In today’s fitness world we are being bombarded by advertisements for the next miracle pill to help us get the body we want. New diets, new training programs and the never-ending new supply of supplements. Not that advances in nutrition and training are bad but we need to remember the basics.
Let’s look back in time to an age of nutrition and training that seems to have been forgotten. The age of names like Steve Reeves, Reg Park, Paul Grimick, just to name a few. This is before anyone new the name Arnold Schwarzenegger. This is before supplement companies had a product for everything. In this era, men and women built real physiques without the current advancements in training and nutrition. How is this possible you might ask? They did it though hard work and discipline. You can do it too. Now, before we get going on a rant about the importance of supplements and eating 6-8 meals per day, let’s stop and just take a look at how things were done in the past and try to learn from history.
I am going to use Steve Reeves as an example. Reeves is a fitness icon. He had arguably the most aesthetic physique of all time. Reeves believed in being healthy above all else. He didn’t sacrifice his health for gains in size and strength. Reeves’ diet has been well documented in books that he has published. A day in the “Reeves diet” would be three meals consisting of 60% carbohydrates, 20% protein, and 20% fats. Reeves believed in eating whole foods from every food group.
I realize the benefits from eating small meals more frequent, but the old adage of eating three square meals a day could still hold its own.
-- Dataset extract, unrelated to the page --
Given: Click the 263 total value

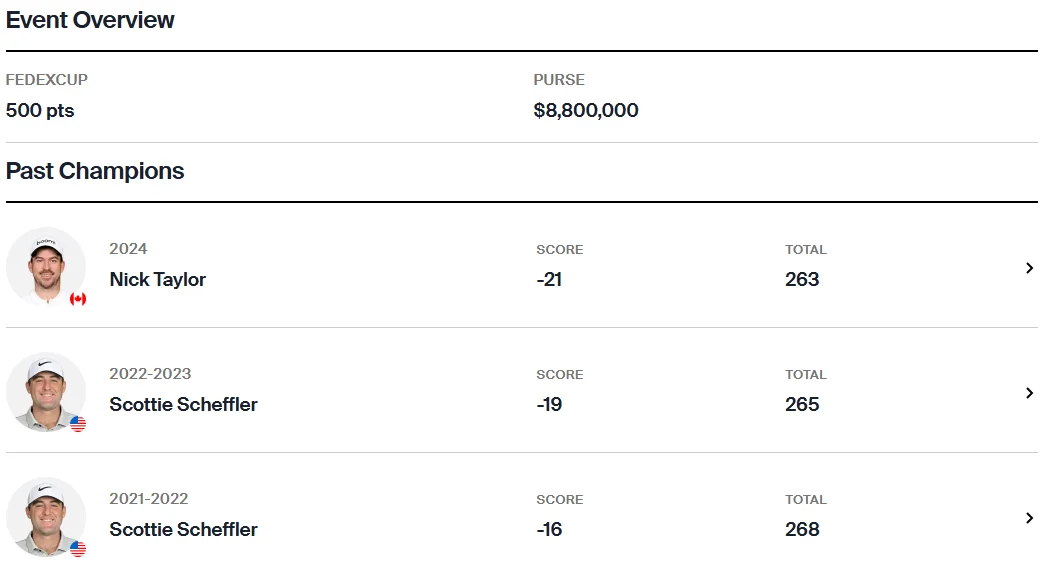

As for training, Reeves believed in training with proper form and performing slow repetitions with emphasis on the negative portion. Reeves said that you should only train the entire body three times per week to allow for adequate rest.
Reeves was able to build a world-class physique without the use of anabolic steroids, or using heavy supplementation. I believe that supplements do have their place but they can never replace quality food. By relying too heavily on supplements we are possibly hindering our progress.
What can we take away from this old school approach to fitness? One fact is that we should be working out and following proper nutrition to be as healthy as possible so that we can live long happy lives. Nothing can replace hard work and consistency. No matter what your fitness goals are, what diet you follow or how you train, one thing that will always remain the same is that there are no short cuts, no magic pills and no perfect workout routine. Take a lesson from the past and try out a basic approach to nutrition and training.